A Smart Position Sensor for Articulated Rotors

Modern articulated rotors utilize an elastomeric bearing on the root of each blade to allow multi-axis articulation through a single component. The bearing forms a spherical joint that makes measuring angular displacements in specific blade axes both coupled and difficult to measure. A smart sensing concept is developed to uncouple and separately measure the blade flapping, feathering, and lead-lag position. The sensor concept projects a magnetic field from the blade root to the rotor hub such that flap, lag and pitch displacements can be derived from a hub mounted pickup array. The device utilizes permanent magnets on the blade root and an array of Anisotropic Magnetoresitive (AMR) sensors on the hub. The sensor array is integrated with other electronic components, including a microprocessor in a printed circuit board, forming a self contained sensing system.
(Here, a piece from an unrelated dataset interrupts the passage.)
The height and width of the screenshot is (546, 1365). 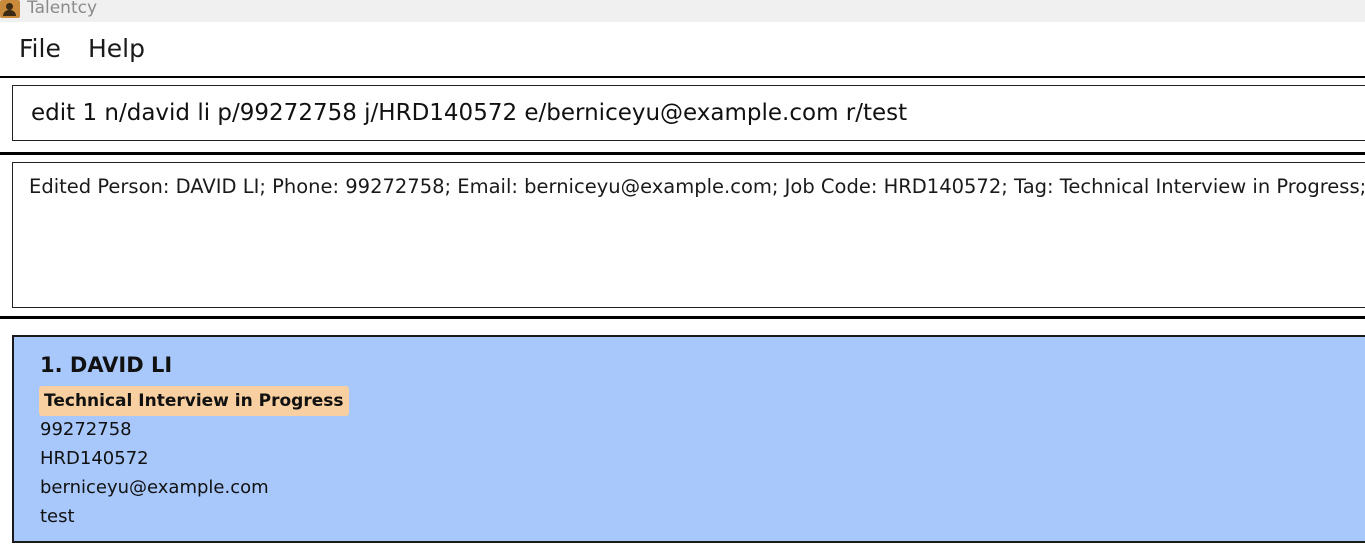 What do you see at coordinates (10, 9) in the screenshot?
I see `person-icon` at bounding box center [10, 9].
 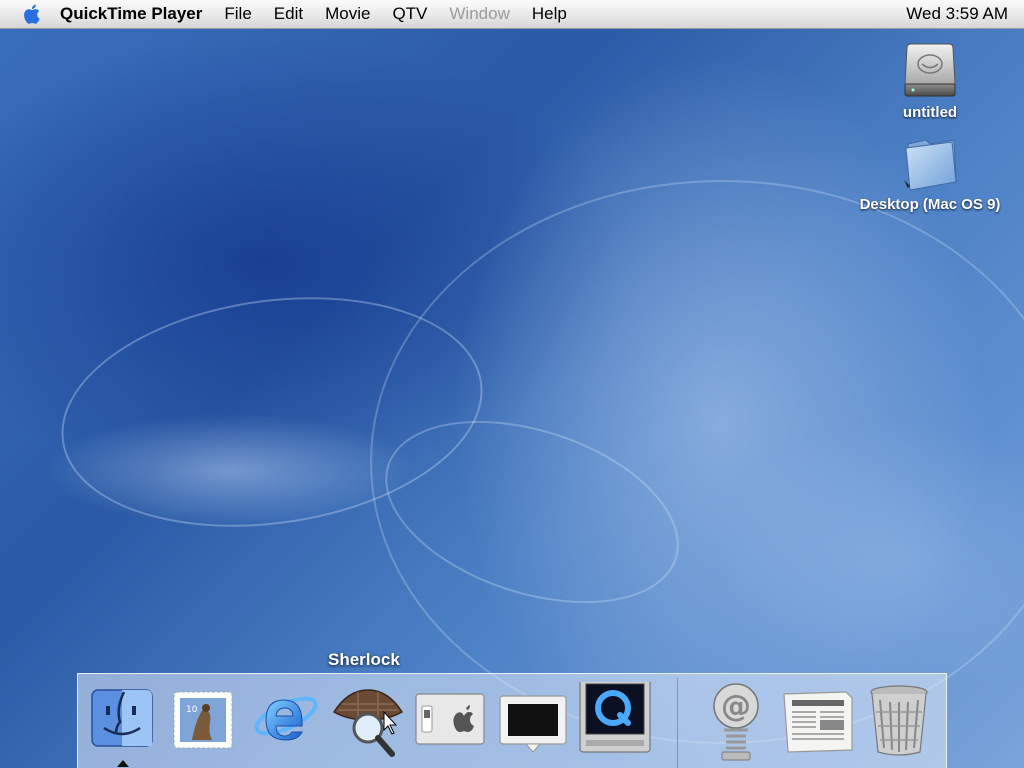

The 'smart' sensor is software driven, self checking, and can be networked with other sensors for application flexibility. The sensor accuracy is ensured through a process that develops calibration coefficients that are loaded into system non-volatile memory. The sensor system is designed for initial application on an articulated tail rotor for flight test purposes. Risk reduction testing is conducted in simulated tail rotor environmental conditions including vibration and shock, elevated centrifugal force (CF), temperature extremes and electromagnetic emissions / susceptibility. All development and test results indicate the new sensor technology is valid and ready for use in its initial flight test application.